**Written problem**
Copy everything from the line containing "Given: Click the MSB Activities column header" down to the line containing "This screenshot has width=1254, height=850.", keeping each line unchanged.

[Target pointing data]
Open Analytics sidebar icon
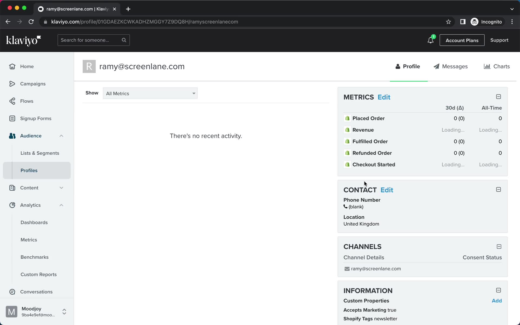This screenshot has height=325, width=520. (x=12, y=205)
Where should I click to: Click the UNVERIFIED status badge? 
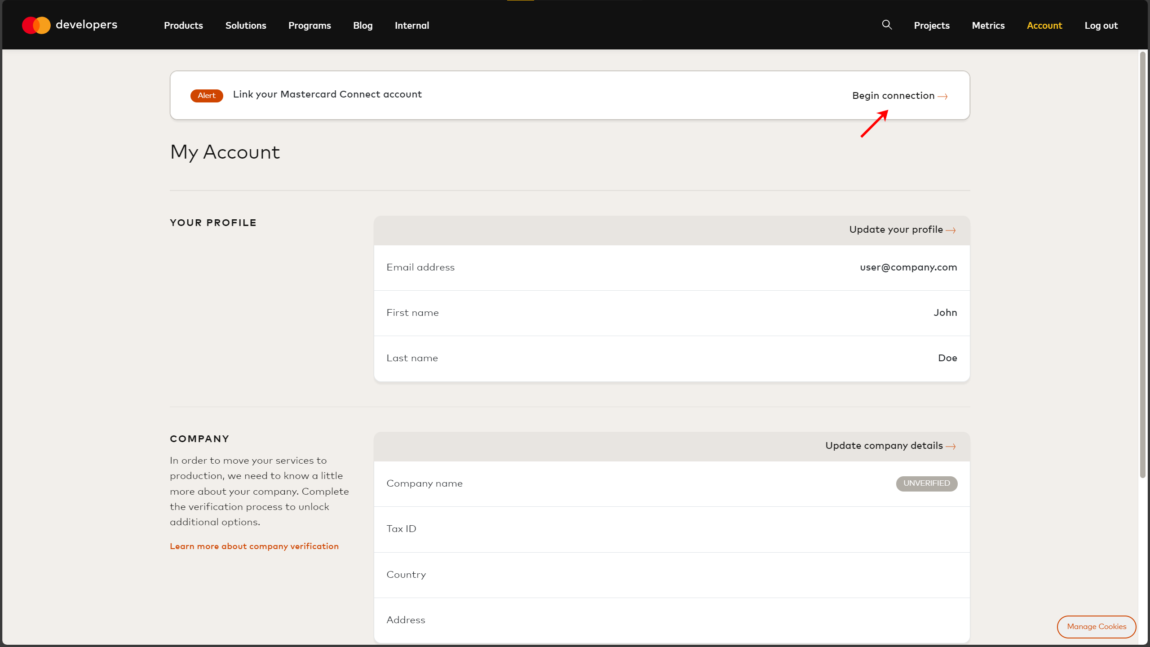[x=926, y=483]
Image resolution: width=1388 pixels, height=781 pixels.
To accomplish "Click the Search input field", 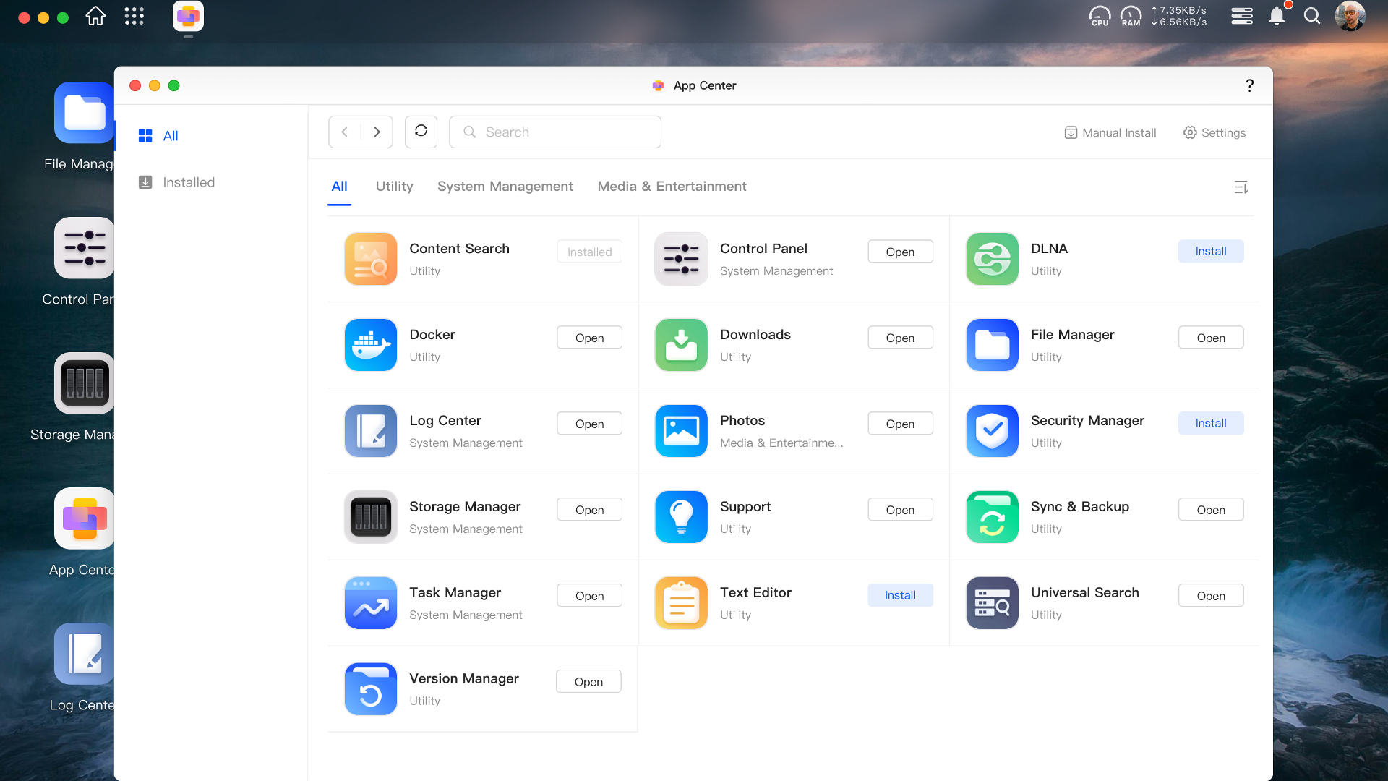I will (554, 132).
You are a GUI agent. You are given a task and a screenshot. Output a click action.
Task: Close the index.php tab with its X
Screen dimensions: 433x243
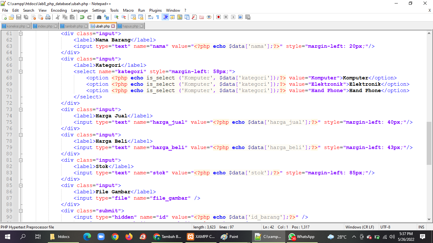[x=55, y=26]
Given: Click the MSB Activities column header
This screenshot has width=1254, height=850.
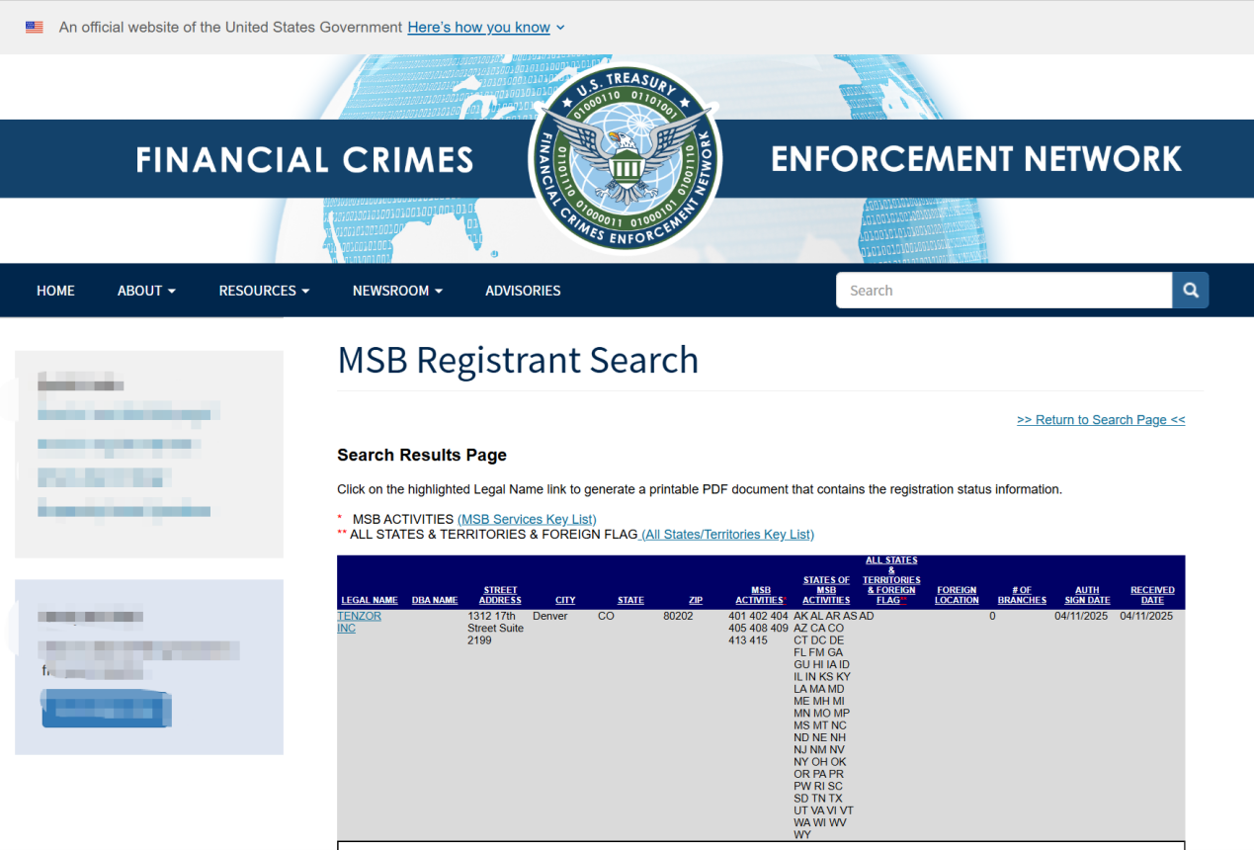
==
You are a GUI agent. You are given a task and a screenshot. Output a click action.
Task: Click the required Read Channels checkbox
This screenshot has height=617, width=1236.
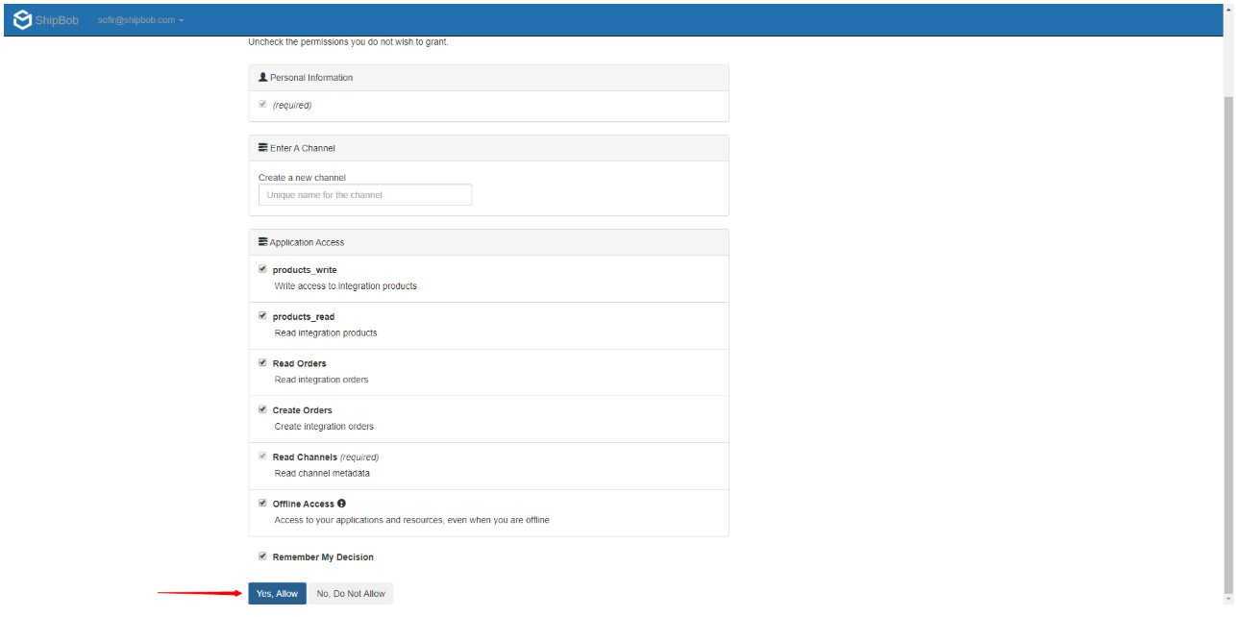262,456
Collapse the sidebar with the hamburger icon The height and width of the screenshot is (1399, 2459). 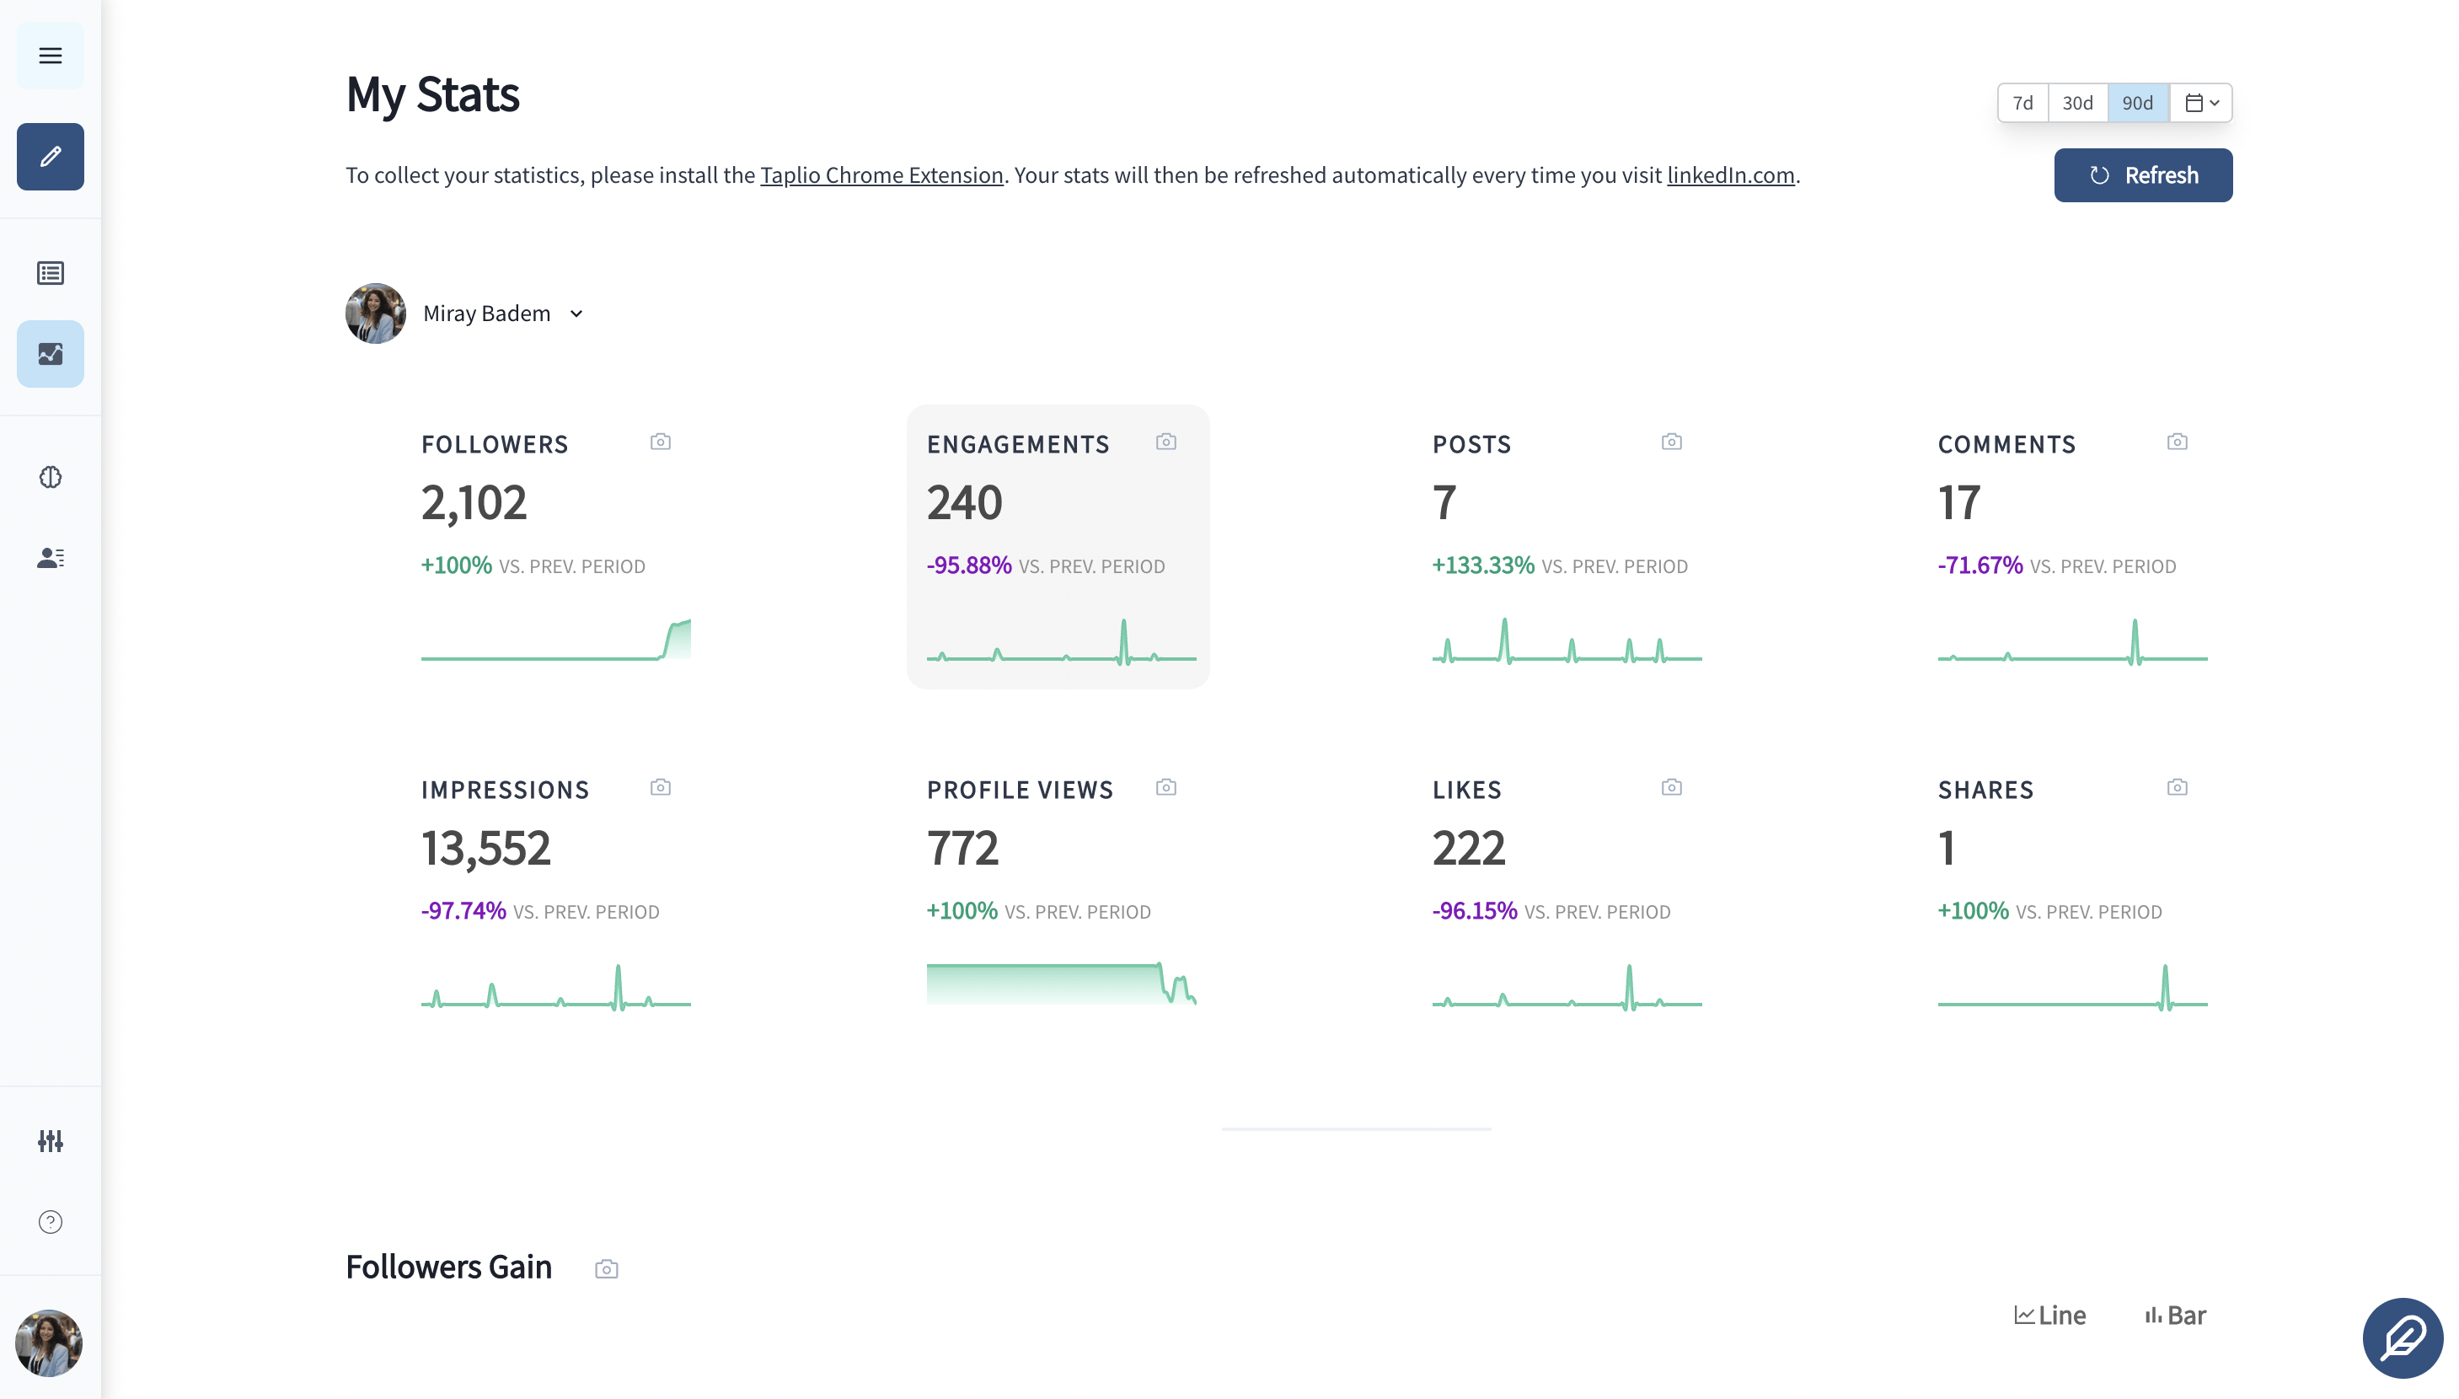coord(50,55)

**Solved problem**
Given: Click the MSB Activities column header
This screenshot has width=1254, height=850.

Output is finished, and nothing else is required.